* [Page excerpt]:
Thursday, November 28, 2013

Thanksgiving 2013

We did without my world-famous-in-this-house turkey giblet gravy this Thanksgiving.  You see, today is not only Thanksgiving Day but The Memsahib's birthday.  (No, I won't tell you which one.  As has been mentioned before, that would be more than  my life is worth.  She very well might tell you, but I'm certainly not going to.)  So we can't have her spending the day in the kitchen basting a turkey can we.  Even if I do take over the gravy chores, that still leaves a fair amount of bother for herself on her day.

So we went along to one of the nicer Long Beach hotels for our festal meal.  They don't do the sweet potatoes quite as well as Herself does and they don't do the giblet gravy quite as well as I do, but all-in-all it was a fine meal in an elegant atmosphere.  And the wine was a step up from what I probably would have come up with.  No, not a step up; a couple of flights of stairs up.  No two-buck-Chuck here.

It was going to be just the two of us but quite by accident we met some long-standing Irish friends there at the same time.   So congeniality reigned.

And now we are home and there is mince pie in the oven.

I hope your day was suitably happy and appropriately thank-filled.

And for the day that's in it, read here about the pilgrims, Jesuits, Squanto, the pope, and Thanksgiving.

[H/T to Fr Philips for the link.]

Wednesday, November 27, 2013

St Catherine Laboure, Christ the King, and the King of France

Well, that was interesting.  How long has the St Catherine Labouré/Miraculous Medal post been missing?  The full 24 hours since I posted it?  I suppose so.

Fortunately, it wasn't one of those garment-rending losses when hours of careful thought and typing have vanished into the æther.  This was actually a link to someone else's hours of careful thought, etc.  But still rather annoying.  One looks something of a numpty when one's blog features a headline and no post.

What was supposed to be referenced was this fascinating post at Tea at Trianon, in which one will learn about the Miraculous Medal, St Catherine Labouré (whose feast day it is today), Christ the King, monarchy in general and the Bourbons in particular.


Tuesday, November 26, 2013

I'm Probably the Only One. . .

. . .but I find this very funny.

Maybe if the Huffpost weren't so shirty about the whole thing.  But they are.  And I laughed all the way through.

* [Exercise tasks]:
a - State whether each of these statements agrees with the blog excerpt, answering yes or no and quoting the words that decide it: (i) Thanksgiving dinner was eaten at a hotel in Long Beach; (ii) the hotel's giblet gravy was better than the writer's own; (iii) the post on St Catherine Labouré had been missing for about a week.
b - Quote the blog excerpt from "Well, that was" to "this very funny.".
c - Extend the blog excerpt by writing on from the point where it ends.
The material that comes next was taken from a separate source.

[Records of locating words and page elements]
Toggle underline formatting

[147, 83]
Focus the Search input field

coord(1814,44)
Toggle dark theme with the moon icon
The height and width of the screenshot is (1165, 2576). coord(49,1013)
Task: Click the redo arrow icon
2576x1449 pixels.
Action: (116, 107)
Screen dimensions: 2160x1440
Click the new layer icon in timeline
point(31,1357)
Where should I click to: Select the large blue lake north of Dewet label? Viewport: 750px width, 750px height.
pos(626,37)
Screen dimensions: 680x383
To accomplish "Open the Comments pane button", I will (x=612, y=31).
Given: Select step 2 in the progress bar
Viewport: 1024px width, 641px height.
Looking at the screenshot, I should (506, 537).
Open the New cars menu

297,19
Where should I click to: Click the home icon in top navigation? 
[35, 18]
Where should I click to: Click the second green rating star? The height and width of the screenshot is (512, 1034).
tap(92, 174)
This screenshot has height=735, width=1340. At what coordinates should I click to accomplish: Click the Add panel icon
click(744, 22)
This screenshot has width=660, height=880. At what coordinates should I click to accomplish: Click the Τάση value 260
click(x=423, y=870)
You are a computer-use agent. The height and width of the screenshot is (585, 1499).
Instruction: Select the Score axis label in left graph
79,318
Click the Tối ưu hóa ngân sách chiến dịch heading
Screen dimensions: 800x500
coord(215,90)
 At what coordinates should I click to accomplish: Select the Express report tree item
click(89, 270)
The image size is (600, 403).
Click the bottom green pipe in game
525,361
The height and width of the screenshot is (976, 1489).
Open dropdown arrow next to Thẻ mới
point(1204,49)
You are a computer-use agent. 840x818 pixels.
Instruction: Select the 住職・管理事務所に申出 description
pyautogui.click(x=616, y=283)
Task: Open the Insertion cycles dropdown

* [Written answers]:
a -
(i) Yes: "So we went along to one of the nicer Long Beach hotels for our festal meal."
(ii) No: "they don't do the giblet gravy quite as well as I do"
(iii) No: "The full 24 hours since I posted it?  I suppose so."

b -
Well, that was interesting.  How long has the St Catherine Labouré/Miraculous Medal post been missing?  The full 24 hours since I posted it?  I suppose so.

Fortunately, it wasn't one of those garment-rending losses when hours of careful thought and typing have vanished into the æther.  This was actually a link to someone else's hours of careful thought, etc.  But still rather annoying.  One looks something of a numpty when one's blog features a headline and no post.

What was supposed to be referenced was this fascinating post at Tea at Trianon, in which one will learn about the Miraculous Medal, St Catherine Labouré (whose feast day it is today), Christ the King, monarchy in general and the Bourbons in particular.


Tuesday, November 26, 2013

I'm Probably the Only One. . .

. . .but I find this very funny.

c -
Saturday, November 23, 2013

St Columbanus

The 23d of November is the feast of the great Irish missionary and monastic founder St Columbanus.  As always on this day, The Inn reprints a paragraph from the Rev Sabine Baring-Gould's life of the saint (and not just because St Columbanus was a great traditionalist in his day, holding to the method of calculating Easter handed down to him by his spiritual fathers).

He [St Columbanus] received a good classical education, and resolved early to embrace an ascetic life. But the good looks and winning ways of the Irish girls were a snare to him. He tried to forget their bright eyes by toiling (desudavit) at grammar, rhetoric, and geometry, but found that at least syntax and the problems of Euclid were a less attractive study than pretty faces, and that the dry rules of rhetoric failed altogether before the winsome prattle of light- hearted maidens. He consulted an old woman who lived as a recluse. She warned him that if he wished to maintain his purpose of self-conquest he must fly to a region where girls are less beautiful and seductive than Ireland. "Save thyself, young man, and fly!" His resolution was formed; he decided on going away.
So he went to France.

And then Italy.

Really;  you could look it up.


Tuesday, November 19, 2013

Poirot Gets Evicted

They're not making the series any more, you know.   David Suchet is bowing out.   So that wonderful 1930s  art deco-ish apartment they built for him will be no more.

Read the sad tale here.


Has Pope Francis Saved Western Culture?

That's what New Liturgical Movement names the article but it's only tangentially about Pope Francis. It's more about liturgy, the Ordinariate, western English-speaking culture, the Anglican Use form of the liturgy and its effect on the culture. . . which doesn't make for a very racy title.

Here's a sample:

The connection between the liturgy and culture is profound. Man is made to worship God; his worship is what establishes and shapes that relationship with God; and this, in turn influences all our human interactions and is the most significant factor in contributing to the grace and beauty of our actions and interactions. The culture might be viewed as the aggregate, the vector sum of these and is a reflection of - or incarnation of - our core values, priorities and beliefs.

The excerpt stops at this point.